-- begin Provided records --
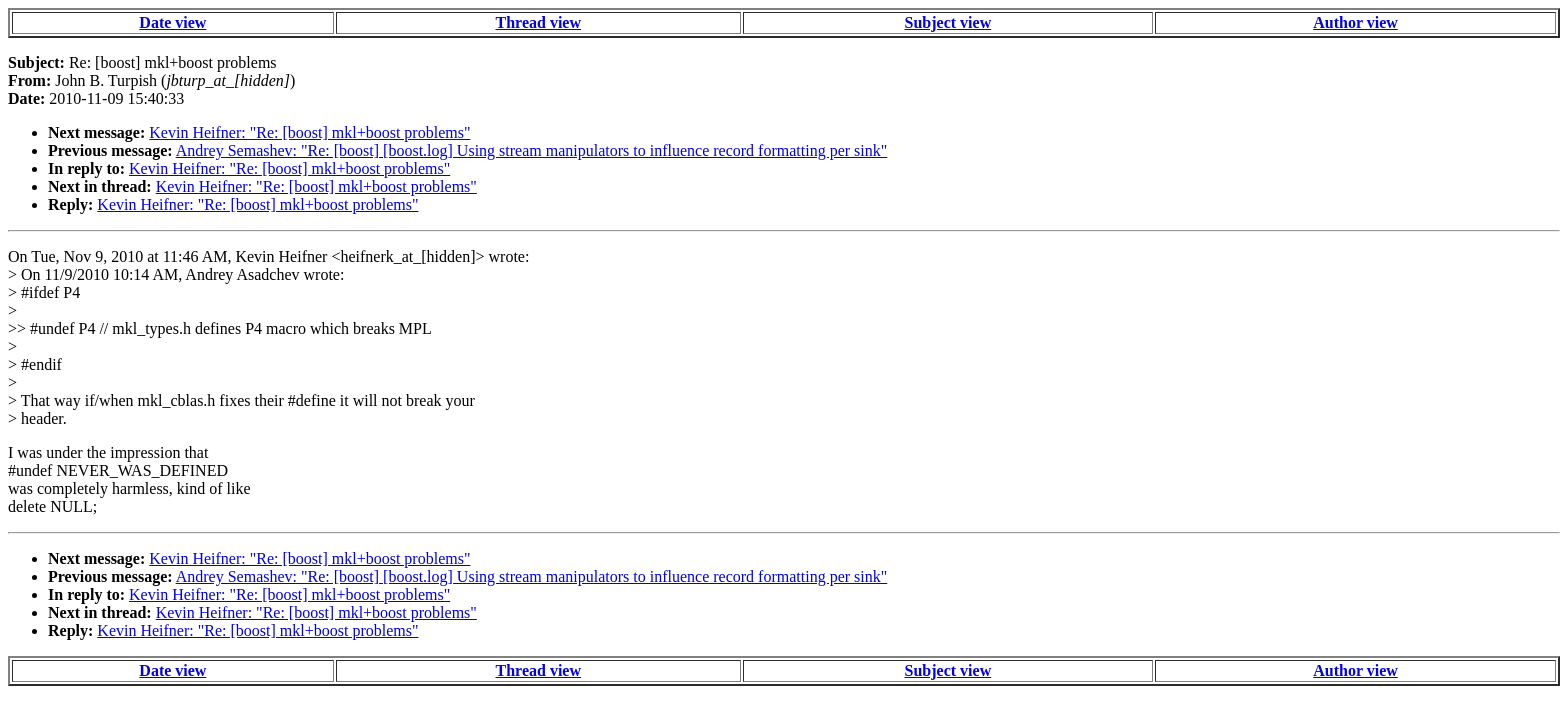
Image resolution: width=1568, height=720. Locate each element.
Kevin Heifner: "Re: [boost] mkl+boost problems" (309, 132)
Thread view (538, 22)
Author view (1355, 22)
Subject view (948, 22)
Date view (172, 22)
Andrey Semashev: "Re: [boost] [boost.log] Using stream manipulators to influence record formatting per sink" (532, 150)
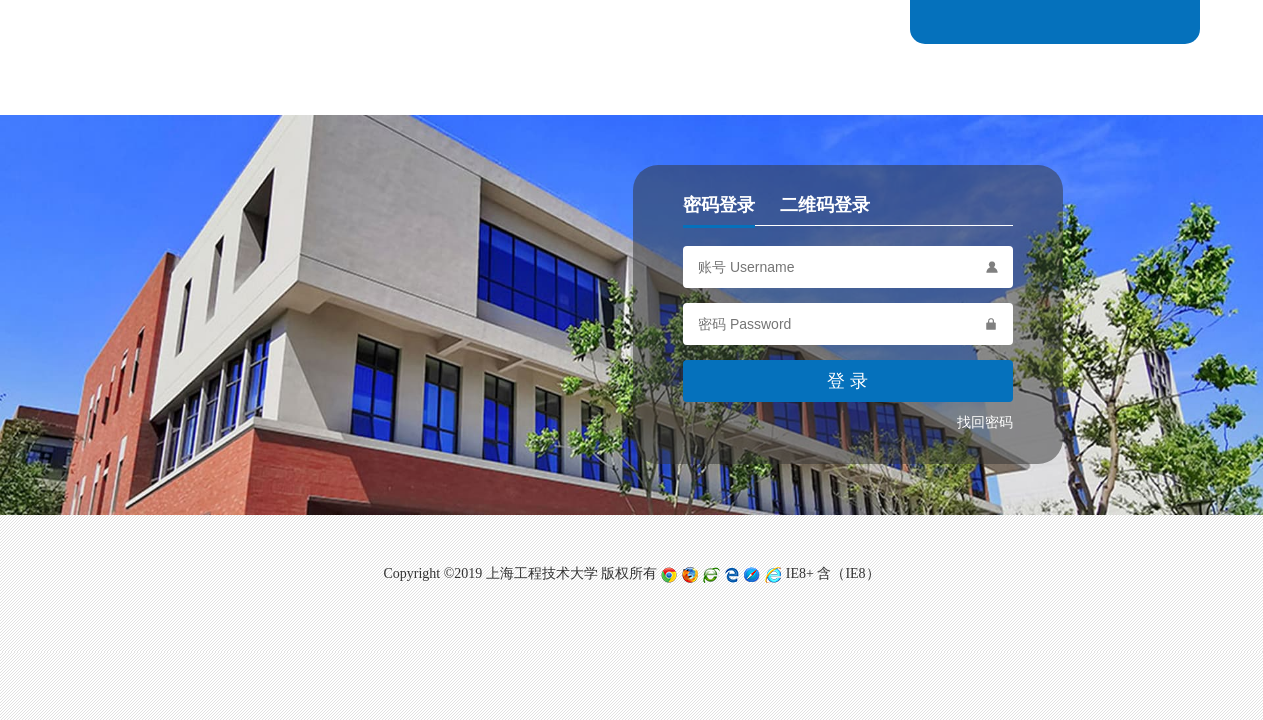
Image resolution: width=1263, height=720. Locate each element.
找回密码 (985, 422)
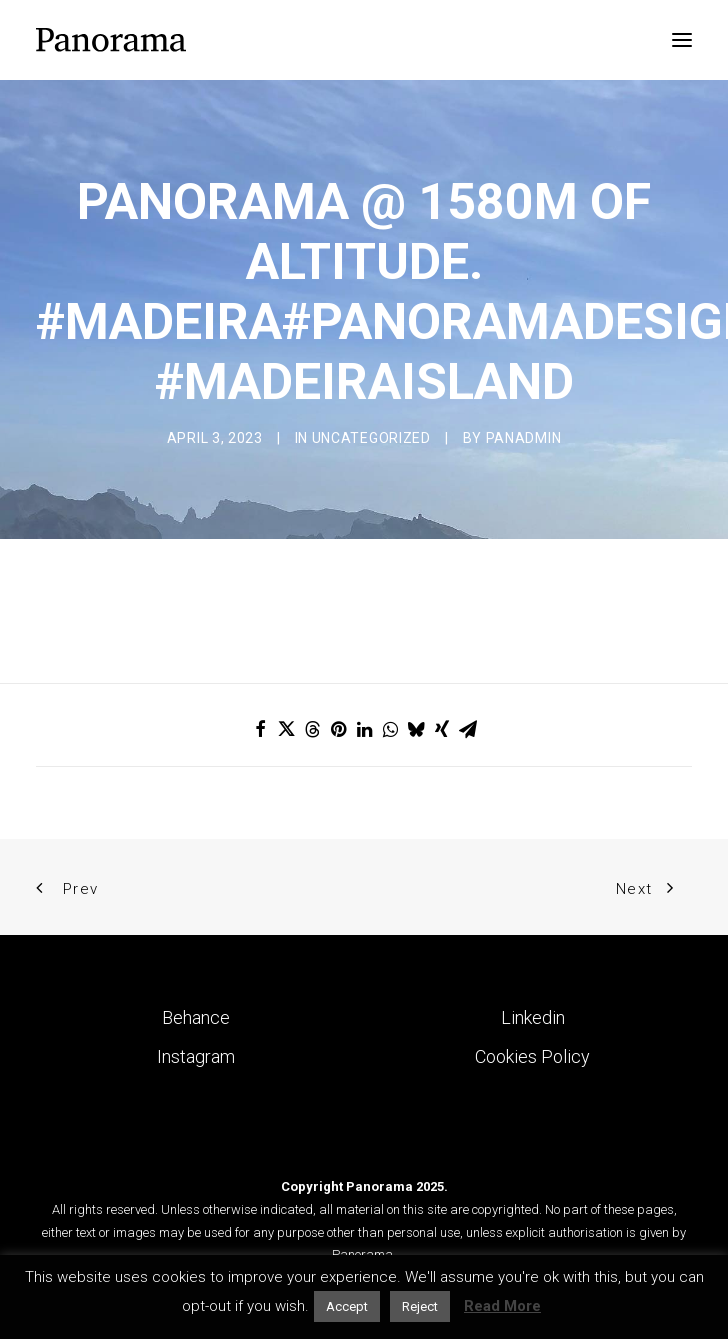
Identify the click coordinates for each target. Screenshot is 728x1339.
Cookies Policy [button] (532, 1056)
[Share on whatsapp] (390, 729)
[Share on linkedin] (364, 729)
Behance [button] (196, 1017)
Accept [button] (347, 1306)
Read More (502, 1306)
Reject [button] (420, 1306)
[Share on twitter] (286, 729)
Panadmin (524, 438)
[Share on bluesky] (416, 729)
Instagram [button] (196, 1056)
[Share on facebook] (260, 729)
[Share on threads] (312, 729)
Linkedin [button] (533, 1017)
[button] (682, 40)
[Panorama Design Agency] (111, 40)
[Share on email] (468, 729)
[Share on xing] (442, 729)
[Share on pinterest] (338, 729)
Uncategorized (371, 438)
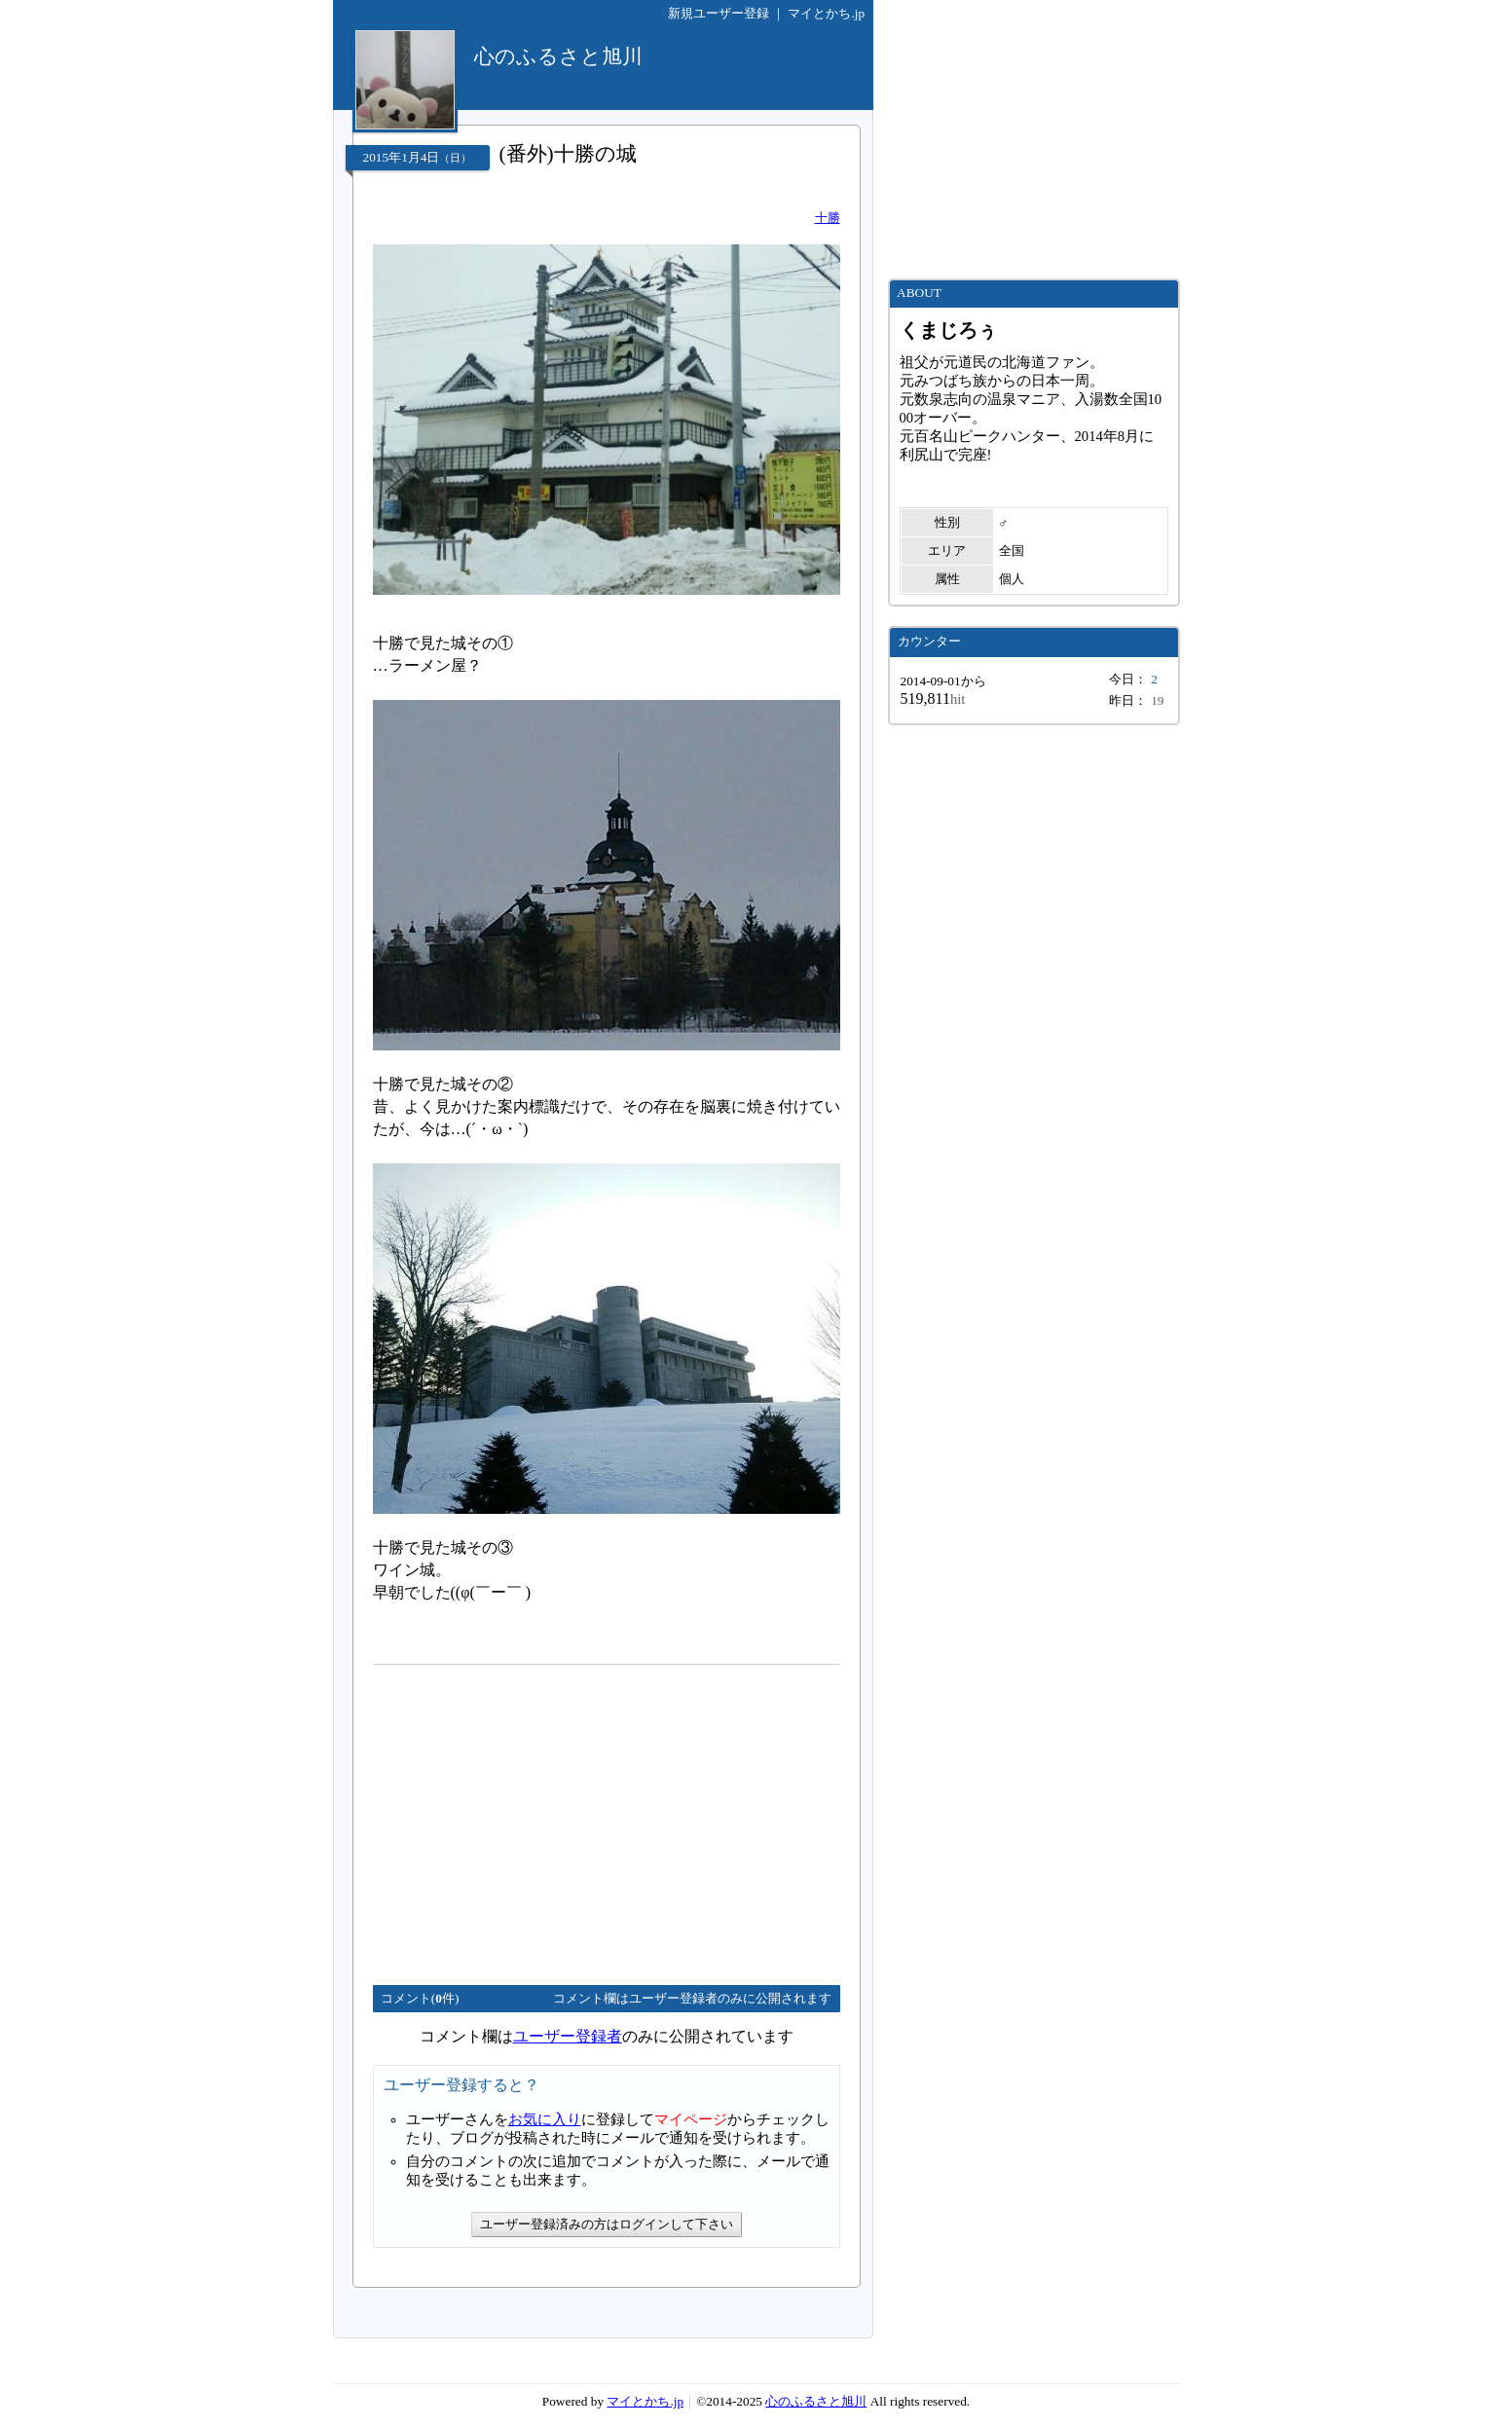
-- end Provided records --
Repeat word for word the stretch of items from the line containing "Behance [button] (196, 1017)" through the end of the items. Leave the pictures out.

Behance [button] (196, 1017)
Accept [button] (347, 1306)
Read More (502, 1306)
Reject [button] (420, 1306)
[Share on twitter] (286, 729)
Panadmin (524, 438)
[Share on bluesky] (416, 729)
Instagram [button] (196, 1056)
[Share on facebook] (260, 729)
[Share on threads] (312, 729)
Linkedin [button] (533, 1017)
[button] (682, 40)
[Panorama Design Agency] (111, 40)
[Share on email] (468, 729)
[Share on xing] (442, 729)
[Share on pinterest] (338, 729)
Uncategorized (371, 438)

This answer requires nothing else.